Single-Pixel Image Reconstruction Based on Block Compressive Sensing and Deep Learning
This work addresses the challenge of implementing deep learning in practical SPI setups, potentially improving image reconstruction for applications like low-light or specialized imaging, though it is incremental as it builds on existing CS and deep learning techniques.
The paper tackled the problem of reconstructing images from single-pixel imaging (SPI) by combining block compressive sensing (BCS) with a convolutional neural network model, achieving superior performance over other compressive sensing algorithms and enabling reconstruction of images of varying sizes and from different domains.
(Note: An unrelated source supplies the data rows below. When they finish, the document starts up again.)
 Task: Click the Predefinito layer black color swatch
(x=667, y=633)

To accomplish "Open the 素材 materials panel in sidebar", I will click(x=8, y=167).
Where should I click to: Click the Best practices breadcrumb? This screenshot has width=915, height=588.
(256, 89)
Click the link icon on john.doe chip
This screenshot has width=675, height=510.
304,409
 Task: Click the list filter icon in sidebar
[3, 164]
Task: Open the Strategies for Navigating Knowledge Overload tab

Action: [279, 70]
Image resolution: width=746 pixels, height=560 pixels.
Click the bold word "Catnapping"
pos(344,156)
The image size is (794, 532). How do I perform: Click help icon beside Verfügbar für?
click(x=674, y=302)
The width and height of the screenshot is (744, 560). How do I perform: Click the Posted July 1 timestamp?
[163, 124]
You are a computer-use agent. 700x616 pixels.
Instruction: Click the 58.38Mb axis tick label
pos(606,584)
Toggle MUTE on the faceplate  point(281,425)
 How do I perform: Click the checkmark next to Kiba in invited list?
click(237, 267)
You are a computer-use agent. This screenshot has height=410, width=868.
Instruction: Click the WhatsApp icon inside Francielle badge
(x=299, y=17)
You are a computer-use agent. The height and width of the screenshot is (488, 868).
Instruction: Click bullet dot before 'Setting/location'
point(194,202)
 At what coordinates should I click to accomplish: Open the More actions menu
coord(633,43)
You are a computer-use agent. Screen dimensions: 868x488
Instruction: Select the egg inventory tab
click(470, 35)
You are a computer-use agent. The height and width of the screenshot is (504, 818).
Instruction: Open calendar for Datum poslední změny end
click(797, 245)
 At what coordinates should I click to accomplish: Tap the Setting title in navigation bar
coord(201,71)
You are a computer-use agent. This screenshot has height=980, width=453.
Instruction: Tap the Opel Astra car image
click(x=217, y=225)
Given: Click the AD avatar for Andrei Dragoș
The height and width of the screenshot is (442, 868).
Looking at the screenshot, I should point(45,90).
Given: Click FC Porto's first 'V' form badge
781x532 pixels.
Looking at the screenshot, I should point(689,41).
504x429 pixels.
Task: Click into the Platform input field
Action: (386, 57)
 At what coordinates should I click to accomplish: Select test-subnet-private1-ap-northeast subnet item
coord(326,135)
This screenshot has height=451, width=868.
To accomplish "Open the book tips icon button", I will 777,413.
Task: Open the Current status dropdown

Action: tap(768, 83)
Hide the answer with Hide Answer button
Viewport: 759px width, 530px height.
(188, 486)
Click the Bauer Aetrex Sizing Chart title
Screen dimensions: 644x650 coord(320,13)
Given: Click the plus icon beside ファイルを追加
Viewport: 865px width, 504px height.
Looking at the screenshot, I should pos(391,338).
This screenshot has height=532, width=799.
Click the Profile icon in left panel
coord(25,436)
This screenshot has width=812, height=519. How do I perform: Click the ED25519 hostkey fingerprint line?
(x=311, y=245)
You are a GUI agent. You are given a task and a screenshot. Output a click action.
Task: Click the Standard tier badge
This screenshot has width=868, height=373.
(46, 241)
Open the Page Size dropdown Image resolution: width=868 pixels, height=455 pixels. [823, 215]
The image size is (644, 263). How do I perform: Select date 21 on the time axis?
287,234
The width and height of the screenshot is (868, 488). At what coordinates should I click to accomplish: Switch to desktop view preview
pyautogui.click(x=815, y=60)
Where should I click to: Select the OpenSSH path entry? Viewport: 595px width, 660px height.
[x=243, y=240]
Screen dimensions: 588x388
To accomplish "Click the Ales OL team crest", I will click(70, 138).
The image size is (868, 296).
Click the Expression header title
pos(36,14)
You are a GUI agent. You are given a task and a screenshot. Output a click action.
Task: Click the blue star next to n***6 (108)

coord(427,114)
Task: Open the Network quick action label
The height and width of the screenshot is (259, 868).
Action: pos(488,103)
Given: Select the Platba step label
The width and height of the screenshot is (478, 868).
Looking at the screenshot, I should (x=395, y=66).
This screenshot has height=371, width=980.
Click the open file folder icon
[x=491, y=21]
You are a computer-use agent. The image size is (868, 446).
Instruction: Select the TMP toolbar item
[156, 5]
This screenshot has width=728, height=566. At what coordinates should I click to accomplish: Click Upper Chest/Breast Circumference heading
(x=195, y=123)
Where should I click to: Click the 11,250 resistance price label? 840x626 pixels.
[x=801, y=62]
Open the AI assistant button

Single-pixel imaging (SPI) is a novel imaging technique whose working principle is based on the compressive sensing (CS) theory. In SPI, data is obtained through a series of compressive measurements and the corresponding image is reconstructed. Typically, the reconstruction algorithm such as basis pursuit relies on the sparsity assumption in images. However, recent advances in deep learning have found its uses in reconstructing CS images. Despite showing a promising result in simulations, it is often unclear how such an algorithm can be implemented in an actual SPI setup. In this paper, we demonstrate the use of deep learning on the reconstruction of SPI images in conjunction with block compressive sensing (BCS). We also proposed a novel reconstruction model based on convolutional neural networks that outperforms other competitive CS reconstruction algorithms. Besides, by incorporating BCS in our deep learning model, we were able to reconstruct images of any size above a certain smallest image size. In addition, we show that our model is capable of reconstructing images obtained from an SPI setup while being priorly trained on natural images, which can be vastly different from the SPI images. This opens up opportunity for the feasibility of pretrained deep learning models for CS reconstructions of images from various domain areas.